Achille Lauro – 1990 – recensione per FilmTV
È un oggetto strano, questo 1990 di Achille Lauro. Si spaccia per divertissement ma è ambizioso nell’enunciato: la consueta parabola sull’abisso e redenzione uber-cattolica di un bad boy all’italiana – un archetipo molto Scorsese anni 90 – sonorizzata da una macchina del tempo scagliata nell’italodance anni 90, lungo un percorso poco filologico e molto “associativo”.

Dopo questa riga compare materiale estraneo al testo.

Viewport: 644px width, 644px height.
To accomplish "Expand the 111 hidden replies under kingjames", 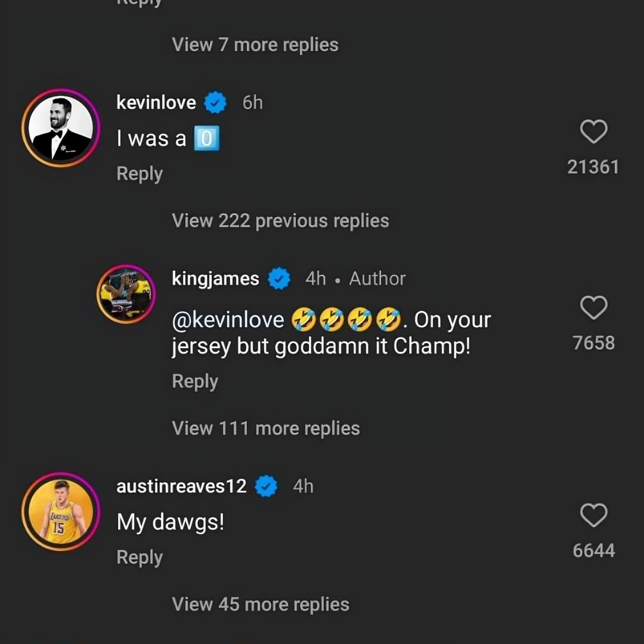I will 266,427.
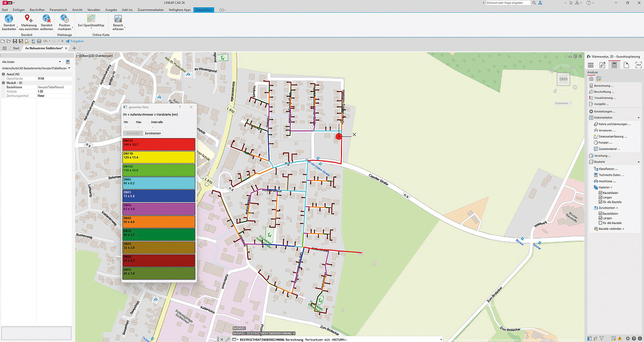Screen dimensions: 644x342
Task: Open the Ansicht ribbon tab
Action: pos(77,10)
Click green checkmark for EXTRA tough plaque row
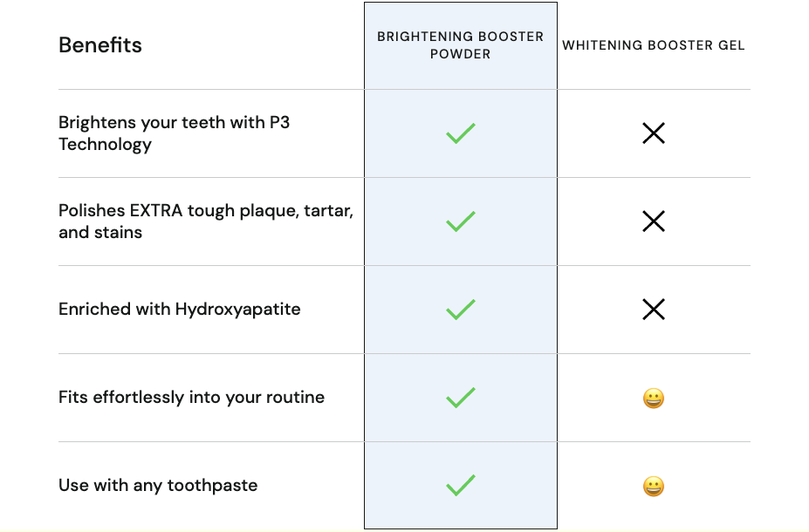 coord(460,222)
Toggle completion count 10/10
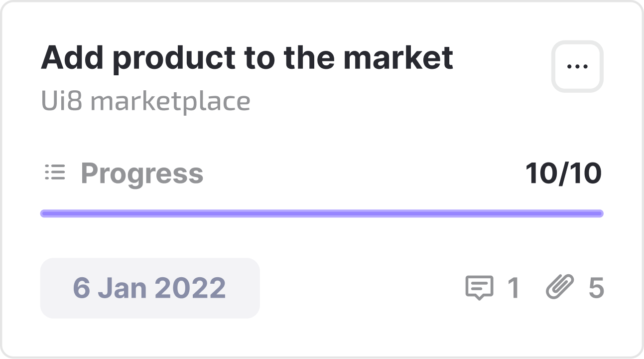This screenshot has width=644, height=359. point(564,173)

Sweet dreams degli Eurythmics (1982) nel rifacimento di Marylin Manson (questo sì, 1995) è sovrapposta, a livello concettuale, a Sweet Dreams dei La Bouche (1994), a loro volta freezati dalla title track che inietta dramma in Be My Lover (1995). Scat Men si appropria non di Scatman ma della successiva Scatman’s World, uno Scatman John già a rimorchio del successo già ottenuto e quindi molto più decadente. Illusion di Benny Benassi è del 2003. The Summer is Magic di Corona è rallentata fino allo stordimento in Summer’s Imagine.

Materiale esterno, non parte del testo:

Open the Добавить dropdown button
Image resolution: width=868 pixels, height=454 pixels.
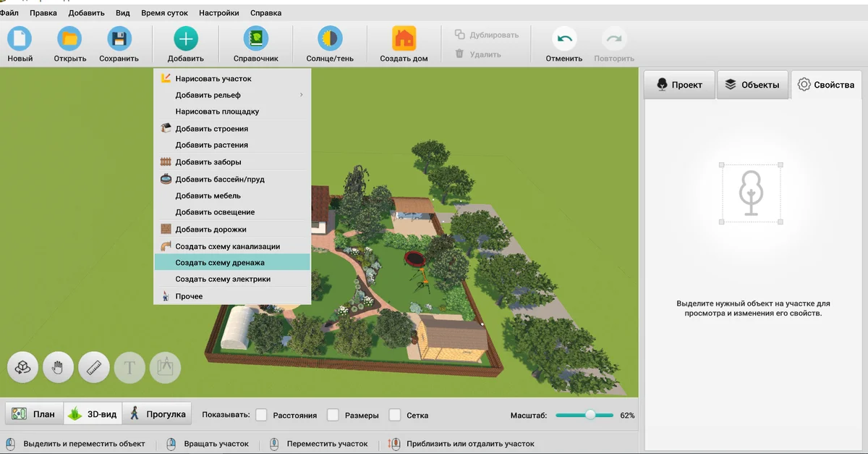(186, 43)
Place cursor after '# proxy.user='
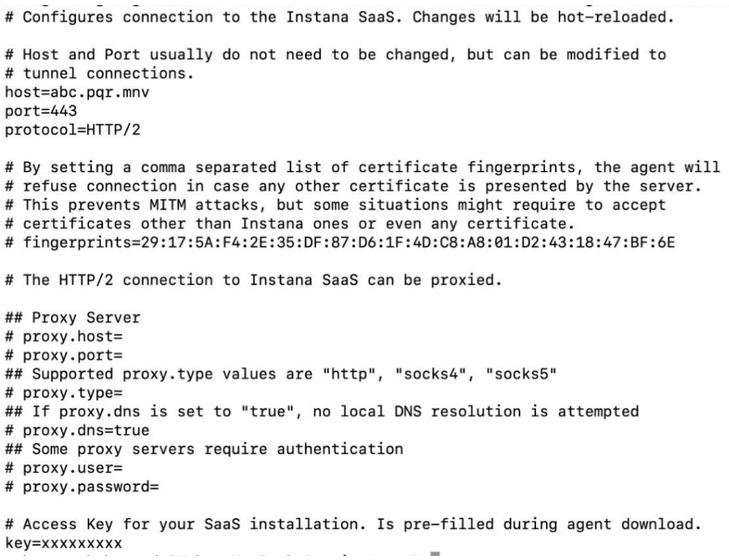Image resolution: width=729 pixels, height=560 pixels. 123,468
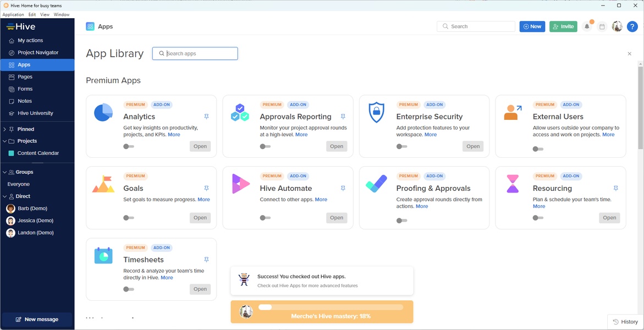Pin the Hive Automate app
This screenshot has width=644, height=330.
click(343, 188)
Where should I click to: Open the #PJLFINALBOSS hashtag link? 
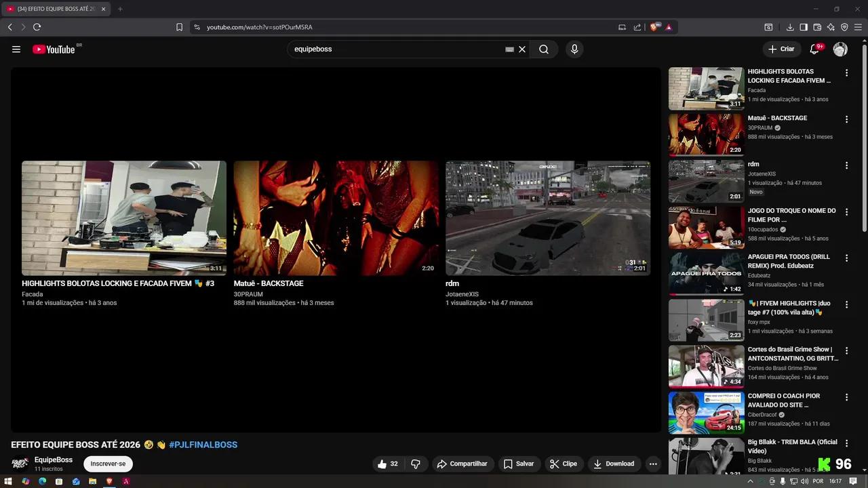pyautogui.click(x=203, y=445)
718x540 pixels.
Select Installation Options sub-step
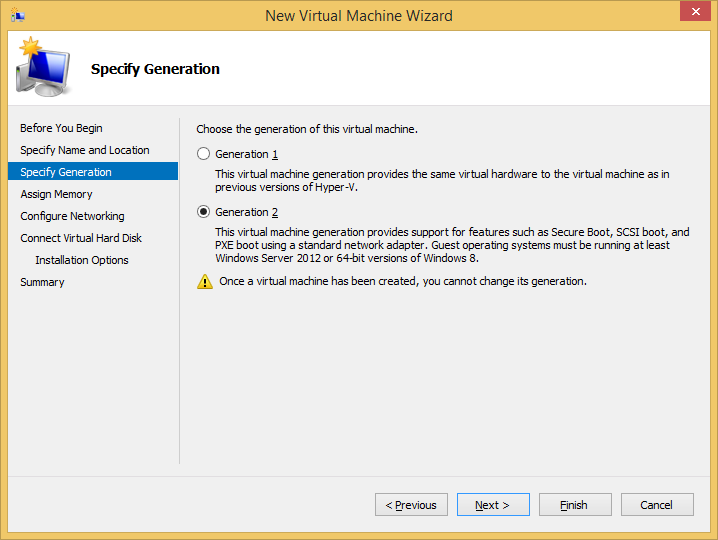(x=82, y=260)
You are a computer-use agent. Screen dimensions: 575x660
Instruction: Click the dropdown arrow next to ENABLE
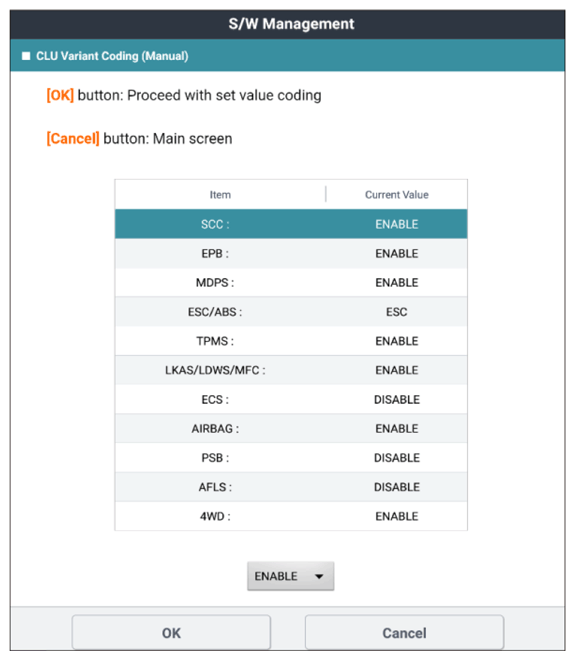click(x=319, y=576)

E poi c’è Blu, centerpiece dell’operazione, che innesta il classicone degli Eiffel 65 in una ballatona-confessione che parte come Strani amori di Laura Pausini e termina su Andromeda. Un gran casino, insomma, per essere 25 minuti di musica. O un pastiche libero, l’applicazione di un metodo rigoroso di interpolazione, chiaramente hip hop, applicato con sprezzo del ridicolo a un’estetica che ancora attende un concreto revival, che forse non arriverà mai, nonostante Fedez che punta le classifiche con una cover di Robert Miles: perché i Novanta, diversamente dagli Ottanta, sono solidificati nella memoria come un decennio di inquietudine e certezze che crollano, di disagi provinciali tumulati nello squallore (883, Masini) e sublimati nelle discoteche-labirinto agli angoli di qualche superstrada padana.

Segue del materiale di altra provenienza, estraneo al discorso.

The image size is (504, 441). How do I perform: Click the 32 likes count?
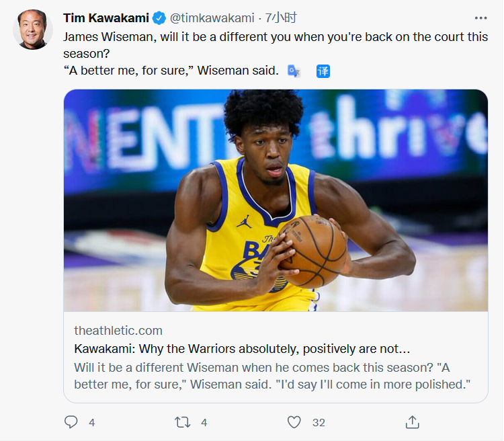point(319,422)
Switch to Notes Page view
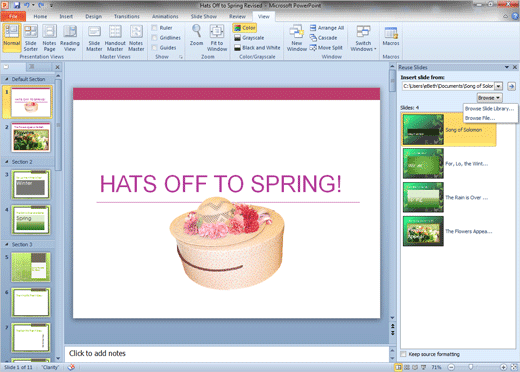 coord(49,38)
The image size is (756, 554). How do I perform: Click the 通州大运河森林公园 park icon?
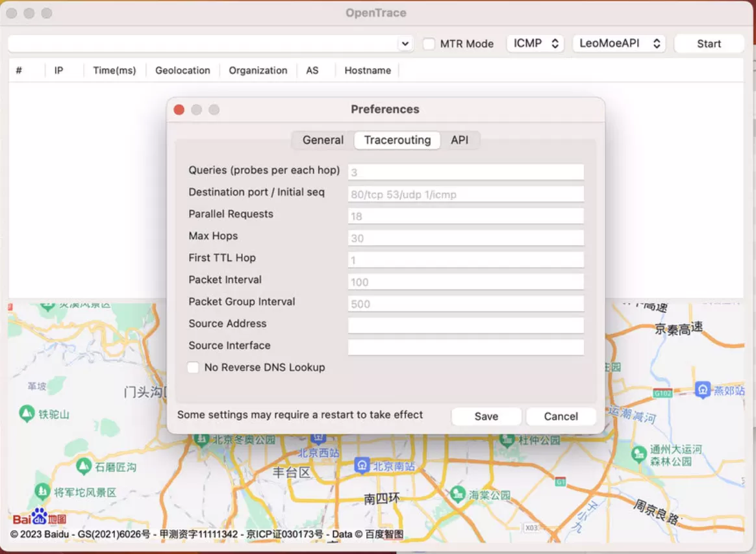pos(638,454)
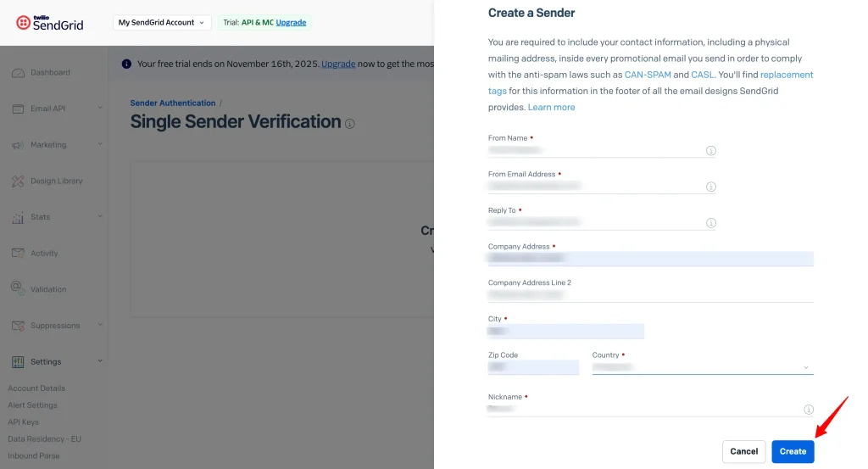Open API Keys in Settings menu
868x469 pixels.
pos(24,422)
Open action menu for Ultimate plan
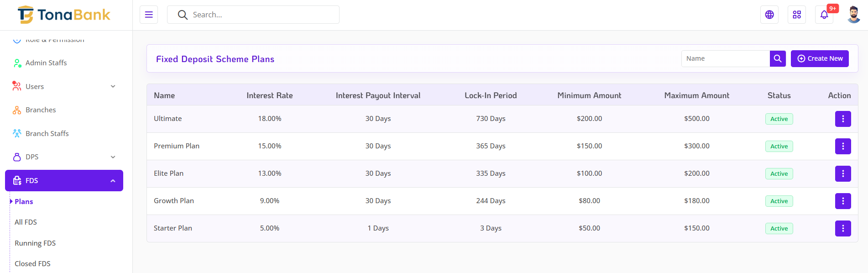This screenshot has width=868, height=273. (x=843, y=119)
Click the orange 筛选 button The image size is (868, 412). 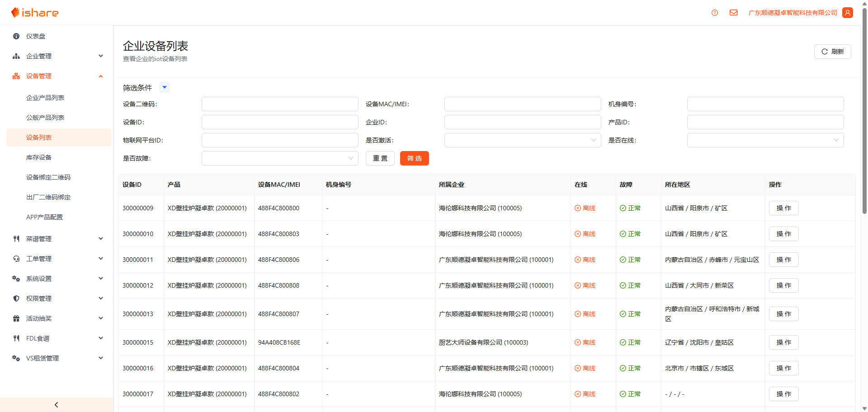414,158
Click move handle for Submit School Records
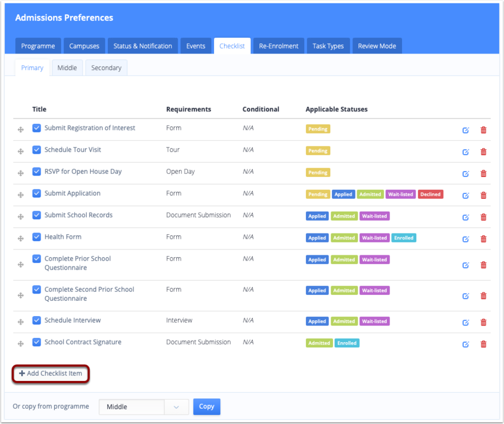Viewport: 504px width, 424px height. click(21, 217)
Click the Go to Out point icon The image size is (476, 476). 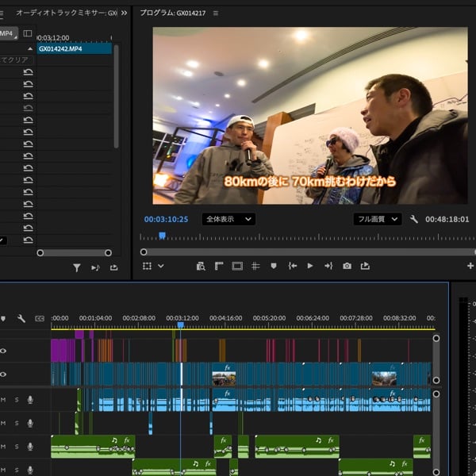pos(328,267)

La cosa più interessante è di 1990 è proprio il suo umore elegiaco e finale: i motivetti in maggiore virano in un fetido minore, la dance è spesso decelerata, fin quasi a distorcersi, come in un incubo allucinato. La componente visual – tra Ken, Cioè, i video dei Vengaboys e quello mitologico di Kylie in auto nel tremendo futuro che arriva in Can’t Get You Out of My Head (2001) – sembra una riscrittura achillelaurizzata dei fantasmi di Mark Fisher, una nuova lettura di un passato che divora il presente fino a non lasciare altro che frammenti di memorie viscose, motivi che emergono e si inabissano subito, i’m-blue-da-ba-dee eccetera eccetera. Geniale? Orribile? Non è questo il punto, non lo è mai con Achille Lauro: è che 1990 è un altro rifiuto della medietà orrenda a cui la musica tutta italiana ci costringe dall’era dello streaming, un’idea estetica perseguita con coerenza e abnegazione così veementi da sembrare sublimi.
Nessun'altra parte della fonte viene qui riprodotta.